The Dow product - as yet nameless - forms a hard, clear film that can be easily applied to all manner of surfaces. When a marker pen is drawn across it, the ink beads up, leaving most of the surface uncontaminated. The ink can then be washed away with water.
Moreover, the Dow scientists claim they have yet to find a glue that will stick to their product.
Applications of the material are likely to extend well beyond anti-graffiti coatings.
Because hardly anything will stick to it, the coating would be useful in any situation in which a surface needs to be kept free.
Barnacles could be deterred from the hulls of ships, eggs from the surface of frying pans, and grime from the bodies of cars.
The material, which is described in the latest issue of the science journal Nature, has been licensed to 3M Corporation for commercial exploitation.

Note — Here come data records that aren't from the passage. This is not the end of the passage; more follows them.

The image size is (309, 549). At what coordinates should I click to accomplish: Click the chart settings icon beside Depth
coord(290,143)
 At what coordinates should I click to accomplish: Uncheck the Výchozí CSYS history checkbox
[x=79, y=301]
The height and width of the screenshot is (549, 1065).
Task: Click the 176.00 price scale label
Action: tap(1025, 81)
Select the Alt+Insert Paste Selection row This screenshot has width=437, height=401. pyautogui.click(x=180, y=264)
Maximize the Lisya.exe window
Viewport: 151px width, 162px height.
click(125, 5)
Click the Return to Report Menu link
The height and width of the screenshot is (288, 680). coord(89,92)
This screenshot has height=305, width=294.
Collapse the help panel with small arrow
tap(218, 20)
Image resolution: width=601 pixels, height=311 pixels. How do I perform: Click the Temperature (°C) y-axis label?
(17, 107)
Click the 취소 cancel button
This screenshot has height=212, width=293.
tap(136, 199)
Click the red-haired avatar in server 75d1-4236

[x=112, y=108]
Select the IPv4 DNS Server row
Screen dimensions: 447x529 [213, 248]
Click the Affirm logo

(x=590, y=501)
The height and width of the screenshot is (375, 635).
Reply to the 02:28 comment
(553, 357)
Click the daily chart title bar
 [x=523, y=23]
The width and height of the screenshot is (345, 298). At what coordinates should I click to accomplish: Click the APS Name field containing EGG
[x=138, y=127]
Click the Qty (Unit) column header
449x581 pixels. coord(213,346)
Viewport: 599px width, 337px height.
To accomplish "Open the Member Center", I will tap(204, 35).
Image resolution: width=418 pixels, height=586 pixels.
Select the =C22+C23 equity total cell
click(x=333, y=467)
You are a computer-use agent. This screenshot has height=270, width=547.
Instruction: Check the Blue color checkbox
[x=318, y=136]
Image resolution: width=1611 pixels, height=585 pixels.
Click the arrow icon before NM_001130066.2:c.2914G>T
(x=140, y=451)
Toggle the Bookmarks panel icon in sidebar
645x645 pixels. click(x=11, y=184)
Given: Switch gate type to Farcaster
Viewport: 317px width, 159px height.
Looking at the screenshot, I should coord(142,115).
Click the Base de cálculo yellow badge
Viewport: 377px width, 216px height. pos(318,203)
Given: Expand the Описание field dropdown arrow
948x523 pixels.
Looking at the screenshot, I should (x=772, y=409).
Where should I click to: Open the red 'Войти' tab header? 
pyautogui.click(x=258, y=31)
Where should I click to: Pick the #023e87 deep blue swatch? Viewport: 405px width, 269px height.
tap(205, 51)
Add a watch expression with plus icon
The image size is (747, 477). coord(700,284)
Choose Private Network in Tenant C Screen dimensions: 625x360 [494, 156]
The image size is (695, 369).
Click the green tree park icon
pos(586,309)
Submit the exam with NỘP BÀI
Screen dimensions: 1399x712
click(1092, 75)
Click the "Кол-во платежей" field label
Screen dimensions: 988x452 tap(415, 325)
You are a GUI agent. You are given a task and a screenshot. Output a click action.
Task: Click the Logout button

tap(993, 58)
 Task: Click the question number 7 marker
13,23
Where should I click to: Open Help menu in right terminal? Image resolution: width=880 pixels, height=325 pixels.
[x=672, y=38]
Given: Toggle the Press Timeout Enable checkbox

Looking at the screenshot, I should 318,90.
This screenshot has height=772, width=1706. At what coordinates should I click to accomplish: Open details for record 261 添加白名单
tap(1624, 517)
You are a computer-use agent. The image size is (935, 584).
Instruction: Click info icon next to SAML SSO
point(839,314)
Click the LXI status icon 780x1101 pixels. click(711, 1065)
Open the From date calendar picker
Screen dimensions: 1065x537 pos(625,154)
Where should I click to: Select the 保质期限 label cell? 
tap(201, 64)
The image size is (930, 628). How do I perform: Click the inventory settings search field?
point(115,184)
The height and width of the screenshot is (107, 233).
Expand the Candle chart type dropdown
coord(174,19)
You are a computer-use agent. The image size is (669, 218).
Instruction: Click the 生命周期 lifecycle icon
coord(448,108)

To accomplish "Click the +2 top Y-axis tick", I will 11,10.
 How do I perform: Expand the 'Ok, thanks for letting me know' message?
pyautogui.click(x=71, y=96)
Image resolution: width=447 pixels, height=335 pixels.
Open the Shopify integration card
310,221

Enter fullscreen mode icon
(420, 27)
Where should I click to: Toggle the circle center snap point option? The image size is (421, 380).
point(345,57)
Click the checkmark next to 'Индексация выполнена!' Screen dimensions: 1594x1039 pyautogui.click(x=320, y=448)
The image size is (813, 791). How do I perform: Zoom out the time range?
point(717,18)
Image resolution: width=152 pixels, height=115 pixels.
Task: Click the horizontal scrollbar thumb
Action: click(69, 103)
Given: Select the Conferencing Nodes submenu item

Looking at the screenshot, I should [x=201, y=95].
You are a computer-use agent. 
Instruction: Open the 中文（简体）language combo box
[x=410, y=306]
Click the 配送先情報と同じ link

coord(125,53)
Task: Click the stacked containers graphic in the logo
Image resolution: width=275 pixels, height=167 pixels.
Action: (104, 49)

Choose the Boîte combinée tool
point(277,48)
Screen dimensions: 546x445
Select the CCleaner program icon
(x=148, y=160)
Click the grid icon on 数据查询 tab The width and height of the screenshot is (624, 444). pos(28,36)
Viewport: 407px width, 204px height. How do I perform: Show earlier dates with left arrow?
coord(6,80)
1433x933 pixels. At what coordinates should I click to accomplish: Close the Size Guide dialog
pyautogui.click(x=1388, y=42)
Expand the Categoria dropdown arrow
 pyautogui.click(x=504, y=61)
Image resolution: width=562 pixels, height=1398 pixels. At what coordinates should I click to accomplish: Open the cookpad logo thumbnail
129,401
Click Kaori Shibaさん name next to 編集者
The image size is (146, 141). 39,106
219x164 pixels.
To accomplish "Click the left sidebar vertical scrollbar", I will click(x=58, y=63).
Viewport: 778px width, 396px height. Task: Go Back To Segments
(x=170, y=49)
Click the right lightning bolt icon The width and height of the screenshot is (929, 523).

The spreading of liquid on a surface, or the adhesion of contaminants, results from the surface's relatively high energy. Because they are exposed, surface molecules have a higher energy than those buried within the bulk of the material.
Liquids will spread, or particles of dirt stick if, by covering up the exposed surface molecules, they can reduce the overall energy.
So the ideal non-stick material would have a very low surface energy to start with, ensuring that there is nothing to be gained by covering the surface with other matter.
The polymer Teflon, currently the most familiar non- stick agent, derives its low surface energy from the presence of fluorine atoms at the surface.
But because a film of the polymer is actually porous on the microscopic scale, grime can get down into the cracks and lodge there.
The new material also derives its low-energy surface from fluorine atoms. It consists of short strands of Teflon-like polymer chains, which are attached to a backbone of a different polymer, like the legs of a centipede.
When laid down on a surface, the fluorine-coated chains all line up, pointing up from the surface like an array of bristles, to present a highly orderly, very low-energy outer layer.
The polymer backbone contains appendages, bearing an electrical charge, that make it soluble in water.
Once a film of the material has been deposited from solution on to the surface, a 'cross linking agent' is added to make the film robust.
When cured by moderate heating to between 30 and 120C , this agent forms links between neighbouring polymer chains, joining the whole assembly into a tough network of strands.
As both the film-forming molecules and the cross-linking agent are water-soluble, the coatings can be prepared in a safe and convenient way.